Once the line containing "You are a computer-use agent. This" is found in the entries below, reproduce it and every line after it, stopping at and including the line containing "You are a computer-use agent. The"; reproduce nothing else, and keep each line exact.

Collected data:
============================================================

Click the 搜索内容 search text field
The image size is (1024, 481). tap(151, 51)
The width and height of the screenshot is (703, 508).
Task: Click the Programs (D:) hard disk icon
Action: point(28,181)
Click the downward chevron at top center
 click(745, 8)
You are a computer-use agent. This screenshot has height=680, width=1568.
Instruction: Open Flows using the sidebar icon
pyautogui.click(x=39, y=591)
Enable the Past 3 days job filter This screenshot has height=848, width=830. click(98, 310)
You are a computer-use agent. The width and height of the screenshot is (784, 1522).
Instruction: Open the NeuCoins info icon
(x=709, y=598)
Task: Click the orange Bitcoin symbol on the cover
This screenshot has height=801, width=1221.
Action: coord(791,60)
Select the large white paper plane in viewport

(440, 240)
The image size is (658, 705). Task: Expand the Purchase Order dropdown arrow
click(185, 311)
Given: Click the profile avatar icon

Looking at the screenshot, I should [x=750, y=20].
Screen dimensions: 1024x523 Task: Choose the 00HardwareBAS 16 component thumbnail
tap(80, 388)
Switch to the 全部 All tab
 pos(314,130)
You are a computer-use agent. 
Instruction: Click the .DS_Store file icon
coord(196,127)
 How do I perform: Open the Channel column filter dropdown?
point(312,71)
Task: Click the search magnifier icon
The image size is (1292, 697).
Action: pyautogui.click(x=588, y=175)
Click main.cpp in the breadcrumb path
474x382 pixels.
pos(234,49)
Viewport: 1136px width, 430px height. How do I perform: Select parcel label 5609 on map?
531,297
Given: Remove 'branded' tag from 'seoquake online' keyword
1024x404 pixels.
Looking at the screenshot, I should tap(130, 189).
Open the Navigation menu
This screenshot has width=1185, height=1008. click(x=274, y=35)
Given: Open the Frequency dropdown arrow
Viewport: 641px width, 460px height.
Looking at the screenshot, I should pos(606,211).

============================================================

**ANSWER FOR THE TASK:**
You are a computer-use agent. This screenshot has height=680, width=1568.
Instruction: Open Flows using the sidebar icon
pyautogui.click(x=39, y=591)
Enable the Past 3 days job filter This screenshot has height=848, width=830. click(98, 310)
You are a computer-use agent. The width and height of the screenshot is (784, 1522).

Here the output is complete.